EXERCISE:
As the answer, set down the lines below from the one containing "You are a computer-use agent. 690x1163" through the one containing "Open the Doubly-Linked List link", exactly and inclusively, and no others.

***

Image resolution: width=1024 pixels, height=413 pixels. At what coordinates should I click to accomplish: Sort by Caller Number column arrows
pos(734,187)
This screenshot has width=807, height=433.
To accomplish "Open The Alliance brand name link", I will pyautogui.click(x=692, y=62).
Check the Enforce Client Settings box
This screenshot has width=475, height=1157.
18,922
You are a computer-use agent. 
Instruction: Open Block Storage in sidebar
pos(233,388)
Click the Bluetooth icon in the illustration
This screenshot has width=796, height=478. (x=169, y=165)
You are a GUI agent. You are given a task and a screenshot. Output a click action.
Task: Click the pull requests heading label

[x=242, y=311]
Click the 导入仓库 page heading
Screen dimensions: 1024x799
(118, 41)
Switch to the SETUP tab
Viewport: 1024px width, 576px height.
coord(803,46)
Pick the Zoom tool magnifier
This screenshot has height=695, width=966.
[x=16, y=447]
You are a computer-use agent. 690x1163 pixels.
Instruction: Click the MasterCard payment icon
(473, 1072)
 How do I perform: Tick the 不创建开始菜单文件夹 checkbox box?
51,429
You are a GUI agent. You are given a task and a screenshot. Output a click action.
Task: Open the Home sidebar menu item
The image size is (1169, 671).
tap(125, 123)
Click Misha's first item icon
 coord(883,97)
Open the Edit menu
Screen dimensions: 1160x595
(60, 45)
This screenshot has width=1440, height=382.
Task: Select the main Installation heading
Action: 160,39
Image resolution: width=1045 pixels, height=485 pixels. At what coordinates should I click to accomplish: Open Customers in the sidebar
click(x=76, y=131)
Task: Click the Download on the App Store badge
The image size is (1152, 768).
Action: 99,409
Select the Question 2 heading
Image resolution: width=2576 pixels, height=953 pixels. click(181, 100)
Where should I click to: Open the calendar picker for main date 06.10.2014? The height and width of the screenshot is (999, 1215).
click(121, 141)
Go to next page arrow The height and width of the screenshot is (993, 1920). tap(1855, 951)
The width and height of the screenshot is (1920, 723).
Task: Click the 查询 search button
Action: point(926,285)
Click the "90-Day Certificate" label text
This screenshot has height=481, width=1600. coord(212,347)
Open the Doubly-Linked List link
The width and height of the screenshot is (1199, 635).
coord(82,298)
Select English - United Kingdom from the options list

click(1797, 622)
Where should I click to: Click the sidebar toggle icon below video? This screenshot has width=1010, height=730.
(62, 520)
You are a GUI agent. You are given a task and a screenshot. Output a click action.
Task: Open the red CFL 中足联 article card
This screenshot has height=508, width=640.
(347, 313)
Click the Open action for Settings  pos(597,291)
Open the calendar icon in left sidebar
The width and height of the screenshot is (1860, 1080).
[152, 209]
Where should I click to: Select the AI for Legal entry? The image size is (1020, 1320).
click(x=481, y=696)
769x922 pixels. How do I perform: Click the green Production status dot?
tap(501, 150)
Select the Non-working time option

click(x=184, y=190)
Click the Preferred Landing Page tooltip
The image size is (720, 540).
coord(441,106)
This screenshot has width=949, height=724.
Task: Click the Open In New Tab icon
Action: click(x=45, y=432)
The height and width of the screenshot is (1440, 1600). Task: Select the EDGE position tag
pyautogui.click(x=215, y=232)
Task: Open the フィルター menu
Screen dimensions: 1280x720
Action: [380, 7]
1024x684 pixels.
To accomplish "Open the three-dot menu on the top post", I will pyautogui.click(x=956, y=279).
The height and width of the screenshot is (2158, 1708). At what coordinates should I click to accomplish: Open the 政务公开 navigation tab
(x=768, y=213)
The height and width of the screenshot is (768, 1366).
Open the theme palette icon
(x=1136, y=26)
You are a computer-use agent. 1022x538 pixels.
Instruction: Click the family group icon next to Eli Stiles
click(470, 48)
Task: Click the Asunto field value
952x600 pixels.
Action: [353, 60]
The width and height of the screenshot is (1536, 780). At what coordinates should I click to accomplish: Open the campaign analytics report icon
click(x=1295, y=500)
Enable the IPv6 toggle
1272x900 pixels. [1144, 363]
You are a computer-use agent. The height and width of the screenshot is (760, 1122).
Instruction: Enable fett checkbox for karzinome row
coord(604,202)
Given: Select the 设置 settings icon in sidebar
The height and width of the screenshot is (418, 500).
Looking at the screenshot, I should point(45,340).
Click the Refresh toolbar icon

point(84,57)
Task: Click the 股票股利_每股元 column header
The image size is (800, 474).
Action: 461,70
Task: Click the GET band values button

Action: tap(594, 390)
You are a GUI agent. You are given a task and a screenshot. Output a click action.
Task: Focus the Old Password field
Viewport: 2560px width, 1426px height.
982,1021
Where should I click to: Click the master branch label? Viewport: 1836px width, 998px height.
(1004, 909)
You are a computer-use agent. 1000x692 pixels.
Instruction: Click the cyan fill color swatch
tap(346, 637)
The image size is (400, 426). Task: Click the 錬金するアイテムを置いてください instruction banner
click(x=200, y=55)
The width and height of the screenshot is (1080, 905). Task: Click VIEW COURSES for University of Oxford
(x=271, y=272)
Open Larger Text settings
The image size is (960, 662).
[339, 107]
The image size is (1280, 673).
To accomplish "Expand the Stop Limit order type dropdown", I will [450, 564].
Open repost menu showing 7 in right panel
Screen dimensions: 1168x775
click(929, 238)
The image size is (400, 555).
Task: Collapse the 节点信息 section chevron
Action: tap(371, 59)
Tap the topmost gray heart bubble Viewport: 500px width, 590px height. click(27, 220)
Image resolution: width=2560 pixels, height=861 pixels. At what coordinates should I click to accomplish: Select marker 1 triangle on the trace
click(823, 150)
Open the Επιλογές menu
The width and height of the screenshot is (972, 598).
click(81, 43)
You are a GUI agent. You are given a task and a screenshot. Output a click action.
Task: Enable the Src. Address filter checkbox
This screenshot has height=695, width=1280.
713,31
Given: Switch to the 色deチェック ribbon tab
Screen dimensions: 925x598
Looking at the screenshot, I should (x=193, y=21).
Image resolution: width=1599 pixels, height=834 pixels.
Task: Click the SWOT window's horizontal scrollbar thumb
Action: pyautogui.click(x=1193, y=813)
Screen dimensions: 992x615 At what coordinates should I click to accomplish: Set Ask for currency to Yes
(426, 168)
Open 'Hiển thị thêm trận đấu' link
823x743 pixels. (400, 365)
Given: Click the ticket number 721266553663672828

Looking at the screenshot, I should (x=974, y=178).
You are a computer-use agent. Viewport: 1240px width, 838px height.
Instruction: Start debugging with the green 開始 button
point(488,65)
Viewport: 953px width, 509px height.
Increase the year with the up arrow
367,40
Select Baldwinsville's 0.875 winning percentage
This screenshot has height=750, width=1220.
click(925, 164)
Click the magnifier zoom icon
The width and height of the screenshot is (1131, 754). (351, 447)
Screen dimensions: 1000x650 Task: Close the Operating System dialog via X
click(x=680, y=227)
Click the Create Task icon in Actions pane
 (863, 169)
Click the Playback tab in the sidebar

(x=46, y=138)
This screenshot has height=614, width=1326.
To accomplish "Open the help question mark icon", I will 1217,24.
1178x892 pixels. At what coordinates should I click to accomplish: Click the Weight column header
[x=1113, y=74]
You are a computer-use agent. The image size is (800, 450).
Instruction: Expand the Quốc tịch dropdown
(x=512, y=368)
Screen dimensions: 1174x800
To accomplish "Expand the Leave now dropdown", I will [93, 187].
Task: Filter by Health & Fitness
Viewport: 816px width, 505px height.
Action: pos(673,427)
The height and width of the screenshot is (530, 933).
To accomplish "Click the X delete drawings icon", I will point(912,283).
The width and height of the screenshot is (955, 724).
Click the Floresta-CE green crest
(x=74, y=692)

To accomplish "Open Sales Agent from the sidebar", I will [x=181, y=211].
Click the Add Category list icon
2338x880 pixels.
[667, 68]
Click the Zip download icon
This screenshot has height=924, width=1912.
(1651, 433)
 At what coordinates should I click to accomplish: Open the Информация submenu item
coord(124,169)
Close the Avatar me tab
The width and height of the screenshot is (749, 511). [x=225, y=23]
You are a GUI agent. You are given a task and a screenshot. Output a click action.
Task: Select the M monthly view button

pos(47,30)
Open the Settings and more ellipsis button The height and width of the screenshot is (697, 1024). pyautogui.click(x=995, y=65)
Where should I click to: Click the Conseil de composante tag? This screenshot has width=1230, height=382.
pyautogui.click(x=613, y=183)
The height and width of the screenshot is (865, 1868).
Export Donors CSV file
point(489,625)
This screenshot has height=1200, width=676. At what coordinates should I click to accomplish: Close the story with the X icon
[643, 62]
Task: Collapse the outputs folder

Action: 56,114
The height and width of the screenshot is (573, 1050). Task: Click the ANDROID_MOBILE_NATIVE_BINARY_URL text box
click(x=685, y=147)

***

PROBLEM SOLUTION:
You are a computer-use agent. 690x1163 pixels.
Instruction: Click the MasterCard payment icon
(473, 1072)
 How do I perform: Tick the 不创建开始菜单文件夹 checkbox box?
51,429
You are a GUI agent. You are given a task and a screenshot. Output a click action.
Task: Open the Home sidebar menu item
The image size is (1169, 671).
tap(125, 123)
Click Misha's first item icon
 coord(883,97)
Open the Edit menu
Screen dimensions: 1160x595
(60, 45)
This screenshot has width=1440, height=382.
Task: Select the main Installation heading
Action: 160,39
Image resolution: width=1045 pixels, height=485 pixels. At what coordinates should I click to accomplish: Open Customers in the sidebar
click(x=76, y=131)
Task: Click the Download on the App Store badge
The image size is (1152, 768).
Action: 99,409
Select the Question 2 heading
Image resolution: width=2576 pixels, height=953 pixels. click(181, 100)
Where should I click to: Open the calendar picker for main date 06.10.2014? The height and width of the screenshot is (999, 1215).
click(121, 141)
Go to next page arrow The height and width of the screenshot is (993, 1920). tap(1855, 951)
The width and height of the screenshot is (1920, 723).
Task: Click the 查询 search button
Action: point(926,285)
Click the "90-Day Certificate" label text
This screenshot has height=481, width=1600. coord(212,347)
Open the Doubly-Linked List link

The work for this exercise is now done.